Die Charging-Software von PANION soll genau das vermeiden. Diese ermittelt und steuert den benötigten Bedarf aller im System integrierten Fahrzeuge – und zwar nicht nur für den Moment, sondern auch für alle im Laufe des Tages noch hinzukommenden Autos, Transporter oder Lkw. Für jedes Fahrzeug wird automatisch, individuell und bei unvorhergesehenen Zwischenfällen auch flexibel ein individueller Ladeplan erstellt. Der Flottenmanager behält so über das System jederzeit die Kontrolle, bleibt innerhalb der Netz-Limits und sorgt für die operative Zuverlässigkeit.

Welche Empfehlungen würden Sie an die Politik für die Elektromobilität geben?

Nicht nur die Politik, sondern wir alle brauchen einen Masterplan Elektrifizierung. Wir müssen die Verkehrswende als das verstehen, was sie ist: Als dringende gesellschaftliche Verpflichtung für eine umweltschonende und nachhaltige Mobilität.

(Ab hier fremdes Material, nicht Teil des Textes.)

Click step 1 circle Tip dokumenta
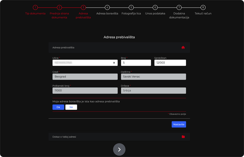 click(x=35, y=7)
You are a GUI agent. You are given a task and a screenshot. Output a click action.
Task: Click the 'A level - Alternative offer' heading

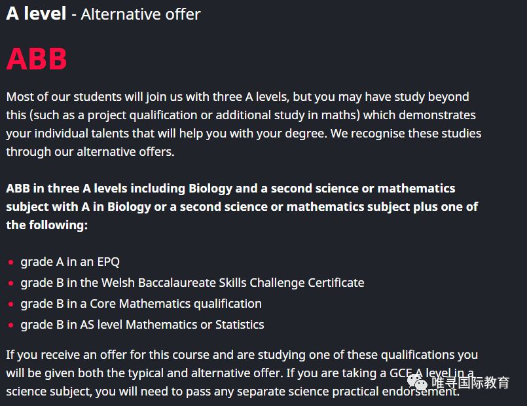pos(103,14)
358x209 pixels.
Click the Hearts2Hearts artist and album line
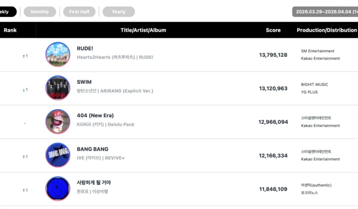click(x=115, y=57)
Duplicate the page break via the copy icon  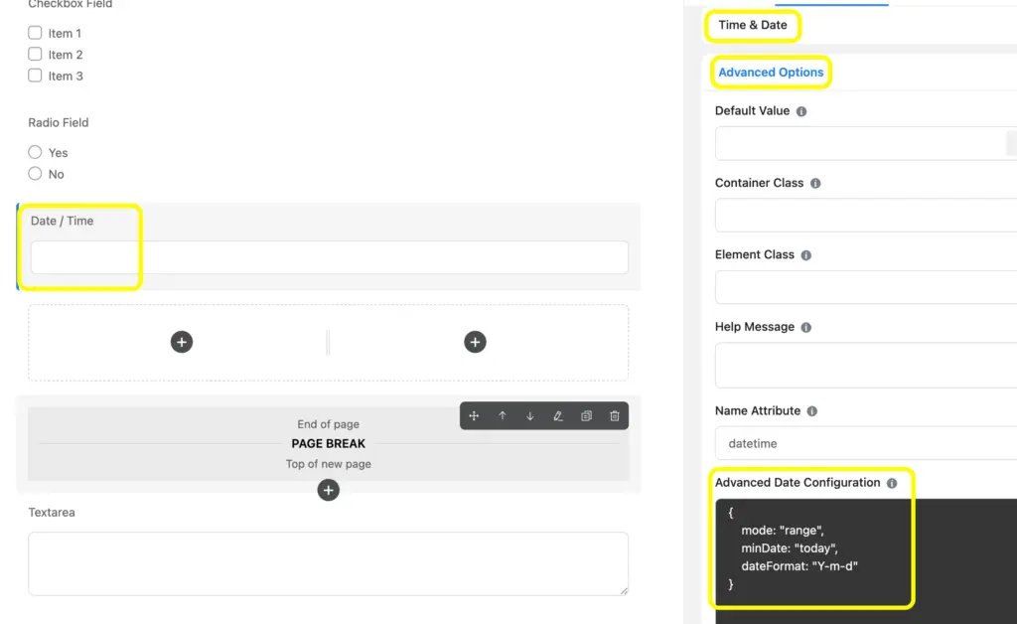pos(586,415)
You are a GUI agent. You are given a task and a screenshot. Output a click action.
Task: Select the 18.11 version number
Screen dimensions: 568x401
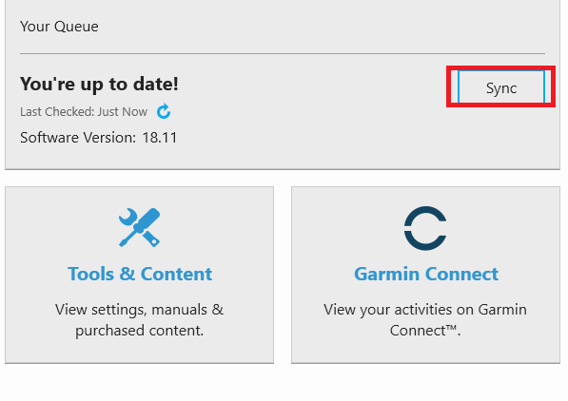(x=160, y=138)

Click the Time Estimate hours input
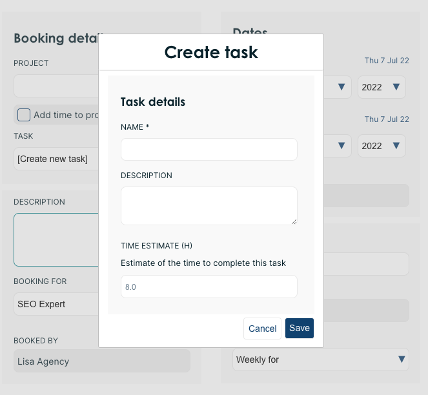pos(209,287)
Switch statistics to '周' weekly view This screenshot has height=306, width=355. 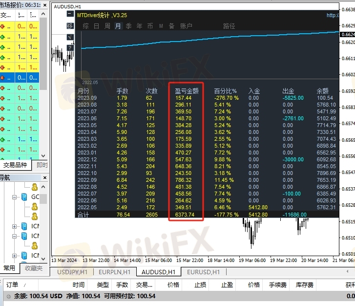click(107, 26)
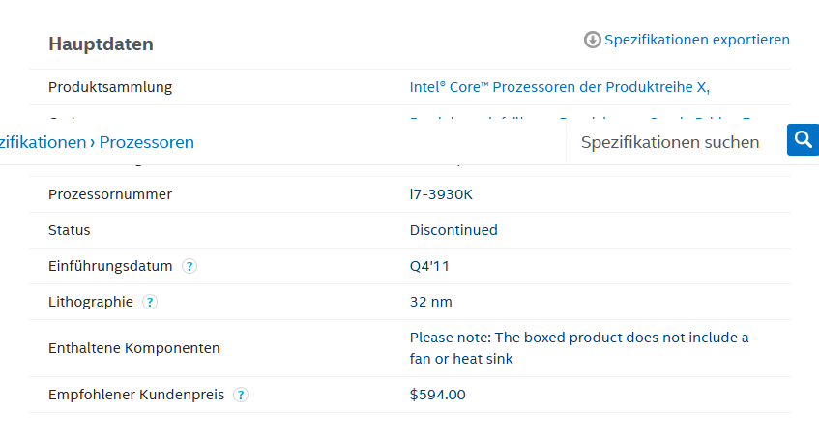The width and height of the screenshot is (819, 441).
Task: Click the Q4'11 launch date value
Action: tap(429, 266)

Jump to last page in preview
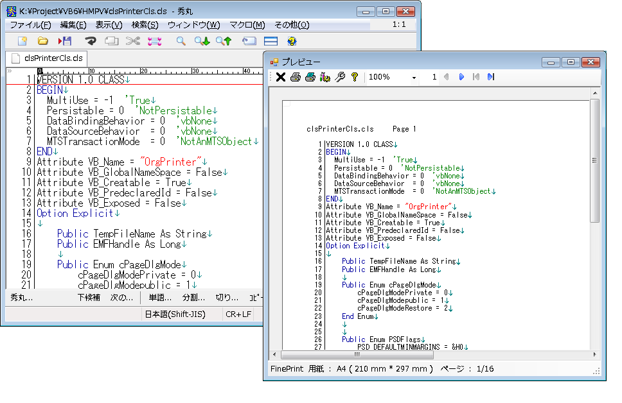click(x=491, y=77)
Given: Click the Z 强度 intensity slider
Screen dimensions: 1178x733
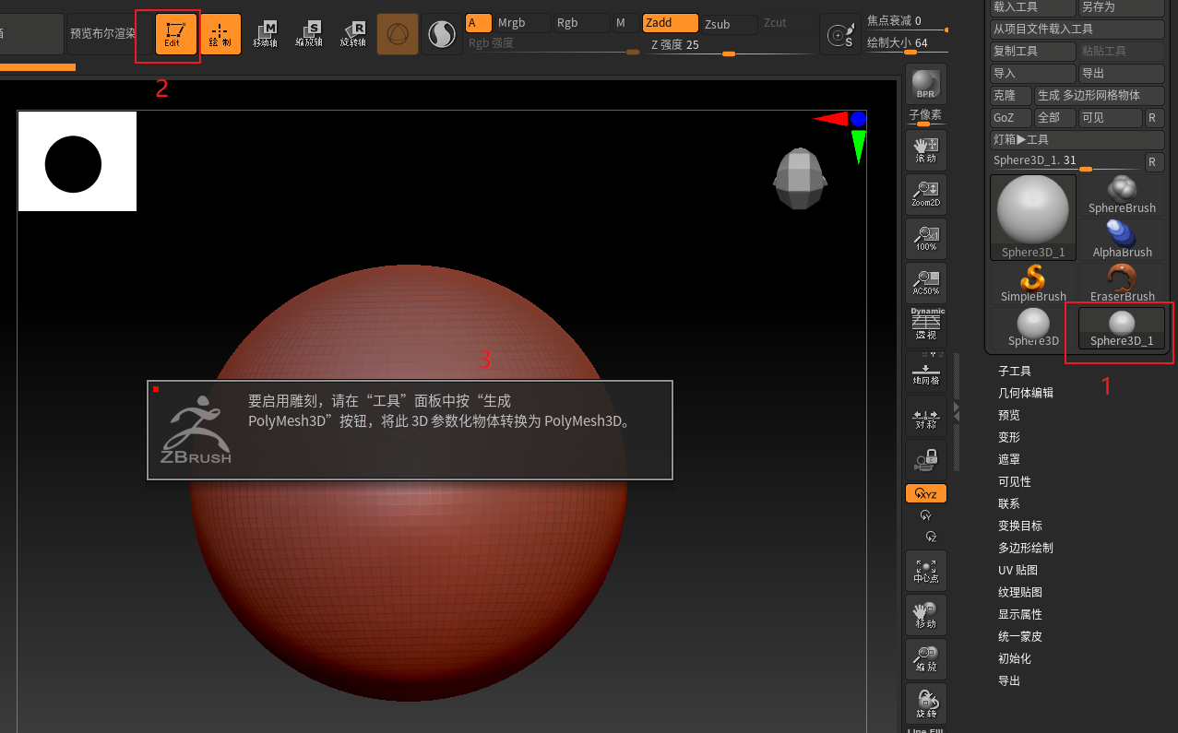Looking at the screenshot, I should [x=729, y=53].
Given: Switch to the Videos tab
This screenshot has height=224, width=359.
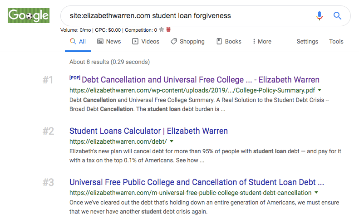Looking at the screenshot, I should click(146, 41).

Um diese Vision zu erreichen, müssen Politik, Zulassungsbehörden, Fahrzeughersteller und auch die Anbieter der Ladetechnik vielmehr an einem Strang ziehen, um tatsächlich möglichst bald eine saubere, elektrische Wirklichkeit vorzufinden und die Verbrenner zu verbannen. Noch wird die Entwicklung beispielsweise gestört durch fehlende Standards bei der Ladetechnik, Ladetempo und sogar bei der Abrechnung. Auch die Weigerung einzelner Hersteller, wichtige Fahrzeugdaten für das Flottenmanagement zur Verfügung zu stellen, muss sich ändern.

Der Staat hat es auf jeden Fall in der Hand, die Voraussetzungen für den Verkehr der Zukunft noch zielgenauer zu gestalten. Da lohnt auch der Blick in andere Länder wie zum Beispiel Norwegen, die nicht nur den Ausbau von öffentlichen Ladesäulen massiv vorangetrieben hat, sondern den Umstieg auf Elektromobilität auf vielen Ebenen gleichzeitig belohnt: Ob mit Förderungen beim Kauf und dem Unterhalt der Fahrzeuge oder mit sichtbaren Vorteilen im Straßenverkehr und selbst beim Parken.